'''

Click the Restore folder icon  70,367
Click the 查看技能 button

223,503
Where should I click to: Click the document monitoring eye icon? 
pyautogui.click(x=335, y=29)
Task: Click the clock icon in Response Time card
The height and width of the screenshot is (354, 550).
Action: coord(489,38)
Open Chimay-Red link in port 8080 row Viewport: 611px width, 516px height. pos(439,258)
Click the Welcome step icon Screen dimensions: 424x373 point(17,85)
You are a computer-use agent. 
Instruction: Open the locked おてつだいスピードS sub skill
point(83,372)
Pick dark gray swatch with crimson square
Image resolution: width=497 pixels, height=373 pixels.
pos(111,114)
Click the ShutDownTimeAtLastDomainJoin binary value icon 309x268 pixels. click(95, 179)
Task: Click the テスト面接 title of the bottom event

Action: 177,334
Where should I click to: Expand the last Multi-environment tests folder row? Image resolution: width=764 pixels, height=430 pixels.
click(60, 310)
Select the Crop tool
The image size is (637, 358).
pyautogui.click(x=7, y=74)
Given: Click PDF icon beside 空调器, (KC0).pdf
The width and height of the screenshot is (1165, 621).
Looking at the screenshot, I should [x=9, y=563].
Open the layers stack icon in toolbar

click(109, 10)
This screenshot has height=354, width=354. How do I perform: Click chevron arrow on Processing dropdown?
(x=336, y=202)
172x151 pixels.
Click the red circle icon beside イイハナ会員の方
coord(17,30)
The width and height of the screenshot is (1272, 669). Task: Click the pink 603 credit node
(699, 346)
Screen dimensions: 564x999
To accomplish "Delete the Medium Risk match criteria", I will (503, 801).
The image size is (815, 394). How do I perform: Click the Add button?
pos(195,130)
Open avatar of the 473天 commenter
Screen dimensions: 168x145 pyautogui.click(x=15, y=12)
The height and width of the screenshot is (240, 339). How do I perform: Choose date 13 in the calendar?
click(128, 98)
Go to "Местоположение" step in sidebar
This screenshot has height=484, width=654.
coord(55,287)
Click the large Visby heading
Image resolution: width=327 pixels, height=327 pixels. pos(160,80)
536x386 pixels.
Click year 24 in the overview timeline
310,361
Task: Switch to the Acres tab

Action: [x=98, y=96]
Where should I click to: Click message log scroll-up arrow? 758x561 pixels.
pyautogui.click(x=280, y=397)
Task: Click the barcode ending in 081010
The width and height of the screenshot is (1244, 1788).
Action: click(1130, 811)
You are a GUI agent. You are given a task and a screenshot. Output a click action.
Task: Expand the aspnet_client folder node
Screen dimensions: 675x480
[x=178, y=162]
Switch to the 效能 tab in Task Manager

'''

Repeat the material in full. Nothing may differ.

* [Answer to this task]
Click the Restore folder icon  70,367
Click the 查看技能 button

223,503
Where should I click to: Click the document monitoring eye icon? 
pyautogui.click(x=335, y=29)
Task: Click the clock icon in Response Time card
The height and width of the screenshot is (354, 550).
Action: coord(489,38)
Open Chimay-Red link in port 8080 row Viewport: 611px width, 516px height. pos(439,258)
Click the Welcome step icon Screen dimensions: 424x373 point(17,85)
You are a computer-use agent. 
Instruction: Open the locked おてつだいスピードS sub skill
point(83,372)
Pick dark gray swatch with crimson square
Image resolution: width=497 pixels, height=373 pixels.
pos(111,114)
Click the ShutDownTimeAtLastDomainJoin binary value icon 309x268 pixels. click(95, 179)
Task: Click the テスト面接 title of the bottom event

Action: 177,334
Where should I click to: Expand the last Multi-environment tests folder row? Image resolution: width=764 pixels, height=430 pixels.
click(60, 310)
Select the Crop tool
The image size is (637, 358).
pyautogui.click(x=7, y=74)
Given: Click PDF icon beside 空调器, (KC0).pdf
The width and height of the screenshot is (1165, 621).
Looking at the screenshot, I should [x=9, y=563].
Open the layers stack icon in toolbar

click(109, 10)
This screenshot has height=354, width=354. How do I perform: Click chevron arrow on Processing dropdown?
(x=336, y=202)
172x151 pixels.
Click the red circle icon beside イイハナ会員の方
coord(17,30)
The width and height of the screenshot is (1272, 669). Task: Click the pink 603 credit node
(699, 346)
Screen dimensions: 564x999
To accomplish "Delete the Medium Risk match criteria", I will (503, 801).
The image size is (815, 394). How do I perform: Click the Add button?
pos(195,130)
Open avatar of the 473天 commenter
Screen dimensions: 168x145 pyautogui.click(x=15, y=12)
The height and width of the screenshot is (240, 339). How do I perform: Choose date 13 in the calendar?
click(128, 98)
Go to "Местоположение" step in sidebar
This screenshot has height=484, width=654.
coord(55,287)
Click the large Visby heading
Image resolution: width=327 pixels, height=327 pixels. pos(160,80)
536x386 pixels.
Click year 24 in the overview timeline
310,361
Task: Switch to the Acres tab

Action: [x=98, y=96]
Where should I click to: Click message log scroll-up arrow? 758x561 pixels.
pyautogui.click(x=280, y=397)
Task: Click the barcode ending in 081010
The width and height of the screenshot is (1244, 1788).
Action: click(1130, 811)
You are a GUI agent. You are given a task and a screenshot. Output a click action.
Task: Expand the aspnet_client folder node
Screen dimensions: 675x480
[x=178, y=162]
Switch to the 效能 tab in Task Manager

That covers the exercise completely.